REPUBLIKA.CO.ID, DAMASKUS -- Pasukan Suriah dan sekutu-sekutunya yang dipelopori oleh Hizbullah Lebanon, berhasil merebut kembali markas terakhir ISIS Suriah pada Rabu (8/11). Pengambilalihan ini menandai runtuhnya kelompok teror yang telah mengklaim membangun khilafah.
"Benteng terakhir ISIS, Albu Kamal, bebas dari organisasi tersebut," kata komandan aliansi militer yang mendukung Presiden Suriah Bashar al-Assad.
ISIS telah menghadapi kehancuran selama dua tahun terakhir ini. Di puncak kekuasaannya pada 2015, kelompok ini menguasai wilayah yang terbentang antara Irak dan Suriah. Mereka juga memperlakukan perbatasan, mencetak uang, menerapkan undang-undang yang kejam, dan merencanakan serangan di seluruh dunia.

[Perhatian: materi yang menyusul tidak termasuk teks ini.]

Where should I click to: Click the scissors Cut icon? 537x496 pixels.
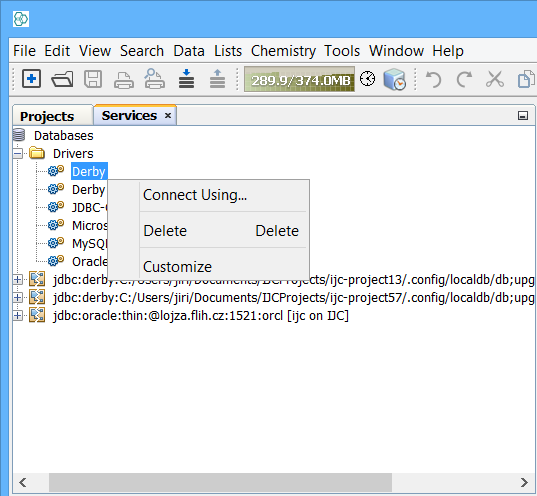[x=495, y=79]
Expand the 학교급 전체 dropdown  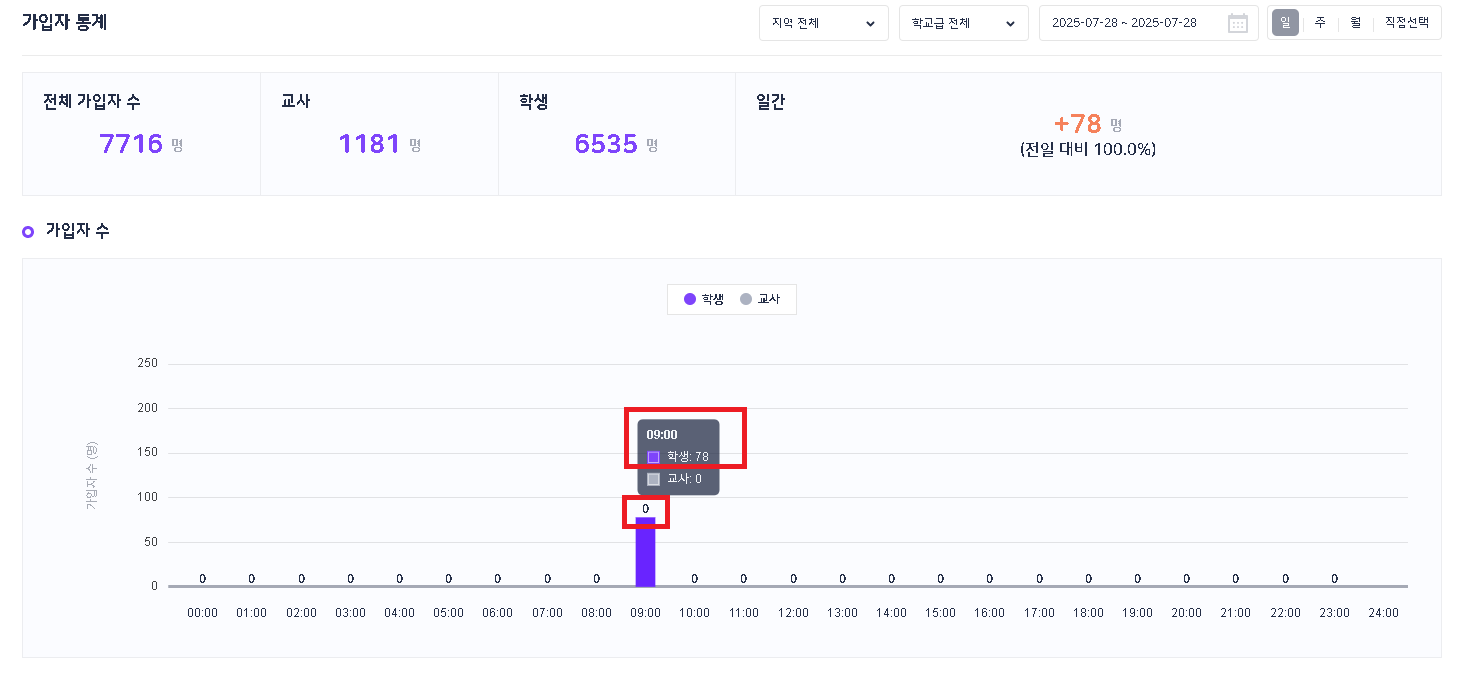click(963, 23)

Setelah beberapa bulan tentara Suriah dan milisi Syiah berperang melawan ISIS, akhirnya mereka dapat mengepung dan menyerang Albu Kamal. Hizbullah telah menjadi aktor utama dalam pertempuran di wilayah itue yang dibantu ratusan pasukan elite Syiah didukung Iran.
Televisi negara Suriah menyatakan Albu Kamal telah sepenuhnya berhasil diambil alih. Namun Observatorium Suriah untuk Hak Asasi Manusia yang berbasis di Inggris mengatakan masih ada pertempuran di daerah tersebut.
Albu Kamal terletak di perbatasan dengan Irak di tepi Sungai Efrat. Selama pertempuran, pasukan Hizbullah memasuki Irak dan Pasukan Mobilisasi Populer Irak menyeberang ke Suriah untuk membantu merebut kota tersebut.
Terlepas dari kekalahannya di Suriah dan Irak, ISIS masih memiliki wilayah teritorial di Libya dan di tempat lain. Mereka masih menjadi ancaman bahkan setelah kehilangan kekhalifahan yang dideklarasikannya di Mosul, Irak, pada 2014.
ISIS telah melakukan operasi gerilya di Irak dan Suriah. Namun di Suriah, akhir operasi besar melawan ISIS mungkin hanya akan membentuk perang fase baru antara pemerintah dan Pasukan Demokratik Suriah (SDF) yang didukung Barat.
Tentara Suriah, bersama Hizbullah dan milisi Syiah lainnya, yang didukung Iran dan Rusia, telah merebut wilayah Suriah tengah dan timur dalam perang melawan ISIS tahun ini. Sementara SDF, aliansi Kurdi dan Arab mengalahkan ISIS di bagian utara.
Pemerintah Suriah telah bersumpah untuk merebut kembali wilayah yang dikuasai oleh SDF. Wilayah itu termasuk bekas ibu kota ISIS, Raqqa, serta ladang minyak dan gas di sebelah timur Sungai Efrat.
Pada Selasa (7/11), Bouthaina Shaaban, penasihat senior Assad, menggambarkan pasukan AS yang membantu SDF sebagai tentara ilegal. Washington belum menjelaskan bagaimana dukungan militernya untuk SDF setelah kekalahan ISIS.